Despite its harsh terrain this ecoregion is able to support a surprising amount of crenatures. Mammalian predators include brown and black bears, red and Arctic foxes, wolves, and wolverines. Common herbivores include moose, mountain goats, and Dall sheep. Smaller mammals include but not limited to grounds squirrel, lemmings, pika, and snowshoe hares. Many avian species make their home here as well including golden eagles, owls, gyrfalcons, tundra swans, sparrows, and northern shrikes. Only one species of amphibian lives here and that is the wood frog while no reptile species lives in this region. This ecosystem is also seasonal migration spot for three different caribou herds (porcupines and central and western) in the river valley. Due to the environment they are in, many of these animals have adaptions that as specifically adapted to an ecosystem like this.

Flora

Unlike the fauna of this ecosystem very little species of plant can survive this harsh environment. Amongst those include prostrate and hemi prostrate dwarf shrubs like the gray leaf willow, bog blueberry, and Arctic mountain heather as well as erect dwarf shrubs like the Richardson's willow and the Lapland rosebay. Other vegetation includes horsetails, lichen, and a variety of different mosses. Most vegetation in this reason is located in valleys or lower slopes very few can live further up in the northern drainage side with the exception of the balsam poplar and a variety of lichen.
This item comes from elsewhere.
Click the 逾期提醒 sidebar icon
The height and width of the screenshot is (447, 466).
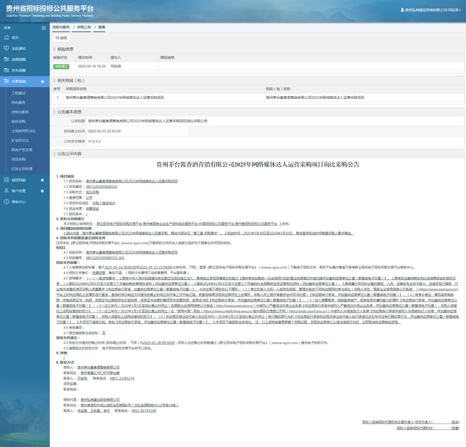click(x=6, y=59)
=== Human use and impact ===
Due to the harsh terrain very little commercial uses are supported by the ecosystem, however, on the western edge of the ecoregion small mining operation for materials (mainly zinc and lead) are present. Most of the human use of this land is big game hunting or subsistence use (management of land in a way that provides essential foods and basic goods necessary for the local communities).
=== Threats and Conservation ===
  This eco region is mostly intact but could possibly be under threat from the expansion of mining within the area. Also concern about the Alaska Pipeline (oil pipeline), the Dalton Highway, and the Dempster Highway pass having impact on the region through the very high likelihood that there will be an increase of development around this area, disrupting the natural environment. To combat these problems a list of priority action has been established for the next 10 years. Some of these methods include prohibiting incompatible (mining) use in protected areas of the ecoregion, manage hunting and recreation usage specifically on the highways, and protect and monitor vulnerable species.